Morre-se da Covid-19 e de suas sequelas

Entre os temas que têm sido negligenciados nessa pandemia está o das sequelas deixadas pela Covid-19. Dores nas articulações, fadiga, distúrbios do sono, cardiopatias diversas, doenças renais, hepáticas, cardiopatias, perda de memória e também um gama de distúrbios de comportamento e humor. Quem está lendo a lista certamente se recordará de outras.

Outro tema ainda não equacionado sobre a pandemia é a questão da subnotificação de casos e óbitos. A de casos mais relativamente fácil de resolver ou de se ter consensos para a correção, que são as pesquisas de prevalência a partir da presença de anticorpos.

No caso das mortes é mais complicado, mas um dos caminhos tem sido considerar a serie histórica de mortes por síndrome respiratória aguda grave, a SRAG, e verificar o quanto aumentou no período da pandemia, descontando-se os casos comprovados de Covid-19. Sem outras causas comprovadas para essas mortes, é possível concluir que uma parcela importante delas se deveu ao novo coronavírus.
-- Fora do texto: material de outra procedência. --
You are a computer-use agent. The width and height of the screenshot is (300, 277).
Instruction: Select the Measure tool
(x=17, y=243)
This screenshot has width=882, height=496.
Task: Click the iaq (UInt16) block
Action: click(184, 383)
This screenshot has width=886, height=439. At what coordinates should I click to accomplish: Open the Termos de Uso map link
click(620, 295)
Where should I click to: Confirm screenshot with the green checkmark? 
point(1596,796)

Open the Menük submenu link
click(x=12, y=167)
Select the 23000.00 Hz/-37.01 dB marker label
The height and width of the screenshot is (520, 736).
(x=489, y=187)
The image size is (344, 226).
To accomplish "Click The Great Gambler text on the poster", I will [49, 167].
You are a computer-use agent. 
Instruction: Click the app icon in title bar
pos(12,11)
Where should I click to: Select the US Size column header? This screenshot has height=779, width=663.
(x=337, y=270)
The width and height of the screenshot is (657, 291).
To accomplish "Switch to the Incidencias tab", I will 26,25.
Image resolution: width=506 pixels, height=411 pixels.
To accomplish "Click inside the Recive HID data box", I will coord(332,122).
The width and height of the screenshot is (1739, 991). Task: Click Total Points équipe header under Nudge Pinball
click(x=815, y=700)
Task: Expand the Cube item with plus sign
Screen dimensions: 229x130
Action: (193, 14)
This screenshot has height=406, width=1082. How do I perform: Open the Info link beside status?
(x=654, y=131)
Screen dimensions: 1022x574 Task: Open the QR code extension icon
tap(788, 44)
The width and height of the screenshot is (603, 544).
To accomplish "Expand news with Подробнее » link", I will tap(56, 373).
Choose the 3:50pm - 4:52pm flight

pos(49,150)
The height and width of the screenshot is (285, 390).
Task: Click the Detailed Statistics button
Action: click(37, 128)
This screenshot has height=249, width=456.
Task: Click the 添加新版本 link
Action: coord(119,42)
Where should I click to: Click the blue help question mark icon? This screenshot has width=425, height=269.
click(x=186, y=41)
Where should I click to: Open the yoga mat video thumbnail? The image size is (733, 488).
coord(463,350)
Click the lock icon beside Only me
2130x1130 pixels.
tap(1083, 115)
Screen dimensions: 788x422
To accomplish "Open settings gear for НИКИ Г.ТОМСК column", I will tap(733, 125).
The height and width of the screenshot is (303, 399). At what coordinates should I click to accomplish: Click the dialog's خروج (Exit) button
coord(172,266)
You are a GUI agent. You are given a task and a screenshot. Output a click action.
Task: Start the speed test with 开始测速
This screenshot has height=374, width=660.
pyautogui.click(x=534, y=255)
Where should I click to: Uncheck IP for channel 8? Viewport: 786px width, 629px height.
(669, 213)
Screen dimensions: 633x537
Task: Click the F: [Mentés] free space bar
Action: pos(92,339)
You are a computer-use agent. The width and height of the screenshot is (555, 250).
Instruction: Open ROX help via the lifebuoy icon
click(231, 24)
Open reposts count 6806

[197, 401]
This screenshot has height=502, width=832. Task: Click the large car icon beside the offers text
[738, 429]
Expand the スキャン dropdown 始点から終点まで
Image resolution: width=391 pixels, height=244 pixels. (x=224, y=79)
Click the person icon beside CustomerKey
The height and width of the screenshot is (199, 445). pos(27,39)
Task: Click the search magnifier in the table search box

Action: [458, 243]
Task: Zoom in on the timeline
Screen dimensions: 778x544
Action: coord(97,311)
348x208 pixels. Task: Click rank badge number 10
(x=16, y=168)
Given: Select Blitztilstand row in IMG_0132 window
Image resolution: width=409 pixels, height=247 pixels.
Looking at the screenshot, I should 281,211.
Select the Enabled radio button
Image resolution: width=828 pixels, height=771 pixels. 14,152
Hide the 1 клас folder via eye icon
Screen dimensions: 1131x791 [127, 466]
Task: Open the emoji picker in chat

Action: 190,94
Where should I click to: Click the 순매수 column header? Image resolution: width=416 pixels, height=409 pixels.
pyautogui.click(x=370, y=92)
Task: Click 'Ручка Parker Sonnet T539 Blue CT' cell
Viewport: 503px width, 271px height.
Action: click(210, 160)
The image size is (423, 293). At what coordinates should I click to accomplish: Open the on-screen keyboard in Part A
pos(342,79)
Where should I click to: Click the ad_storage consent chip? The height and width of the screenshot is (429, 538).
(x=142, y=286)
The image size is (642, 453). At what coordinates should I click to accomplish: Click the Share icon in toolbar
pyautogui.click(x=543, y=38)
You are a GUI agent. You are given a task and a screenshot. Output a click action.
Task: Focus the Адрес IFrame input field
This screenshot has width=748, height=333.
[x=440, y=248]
O fato é que diversos estudos, com esse ou outros métodos, apontam uma subnotificação entre 30 a 50%, o que elevaria o nosso total de óbitos para algo entre 320 e 370 mil.

O estudo divulgado hoje pela Folha de certo modo junta os dois temas. Conduzido por um grupo de profissionais de 8 hospitais de excelência, entre eles o Albert Einstein e Sírio-Libanês, apontou que 25% dos pacientes intubados com Covid-19 morrem por sequelas até seis meses após alta e 40% dos pacientes que estiveram na UTI precisam ser internados novamente. Dos internados e não entubados a mortalidade foi de 2%. Ou seja, além das mortes causadas no curso da doença, temos as mortes causadas pelas sequelas deixadas pela doença e é bom ressaltar, não pelo procedimento de intubar que alias só é feito quando é imprescindível.

O cálculo da mortalidade da doença deverá levar em consideração essas mortes. Isso é sem dúvida importante por muitas razões, que vão da necessidade de conhecer mais profundamente a doença e a pandemia até o direito da sociedade em saber de fato a real dimensão da tragédia. Pelo direito a verdade para que se faça justiça. Mas também é muito importante pensar na linha de cuidado e acompanhamento pós ter adquirido a Covid-19.

Os chamados recuperados já passam de 9 milhões e considerando que mesmo ter tido casos leves da doença não é garantia de não ter sequelas duradouros, temos um enorme contingente de pessoas que deveriam estar cadastradas e recebendo orientações e cuidados permanentes. Obvio que isso é tarefa do SUS e sua rede de atenção básica, saúde de família e agentes comunitários de saúde.

O SUS está equipado para isso, tem expertise em acompanhamento clínico longitudinal. Mas tudo isso precisaria ser formatado como um programa de atenção específico, com formação especializada, até mesmo por conta da variedade das sequelas e pelas diferentes gravidades que apresentam. Mais um desafio que certamente não será enfrentado pelo atual governo. Mais uma luta da sociedade brasileira e defesa da saúde pública e por um SUS que cuide integralmente de toda a população brasileira.

Para não deixar de falar de vacinação, vejam a preocupante notícia de ontem, informando que as mortes de pessoas abaixo de 60 anos registram alta pela primeira vez desde o inicio da pandemia. A variação não é tão grande, de 23% para 25%, ou seja, a cada 4 mortes por Covid-19, 1 é de pessoa abaixo de 60 anos. O que preocupa mais? É que pode estar acontecendo uma mudança no perfil dos chamados mais vulneráveis ao vírus em direção a faixas etárias menores, como consequência da presença das variantes P1 e P2 e da chamada variante inglesa, já detectadas em vários regiões do país.

É bom atentarmos ao fato de que as prioridade inicial da vacinação é de idosos acima de 74 anos na fase 01, além de profissionais da linha de frente do combate à pandemia. Prioridade refeita e fatiada começando em alguns lugares com idosos acima de 90 anos. Isso por conta da escassez de vacina, para se criar um limitador, e não por critérios epidemiológicos. A notícia de aumento da mortalidade para menores de 60 anos indica que a urgência de vacinar toda a população é ainda maior.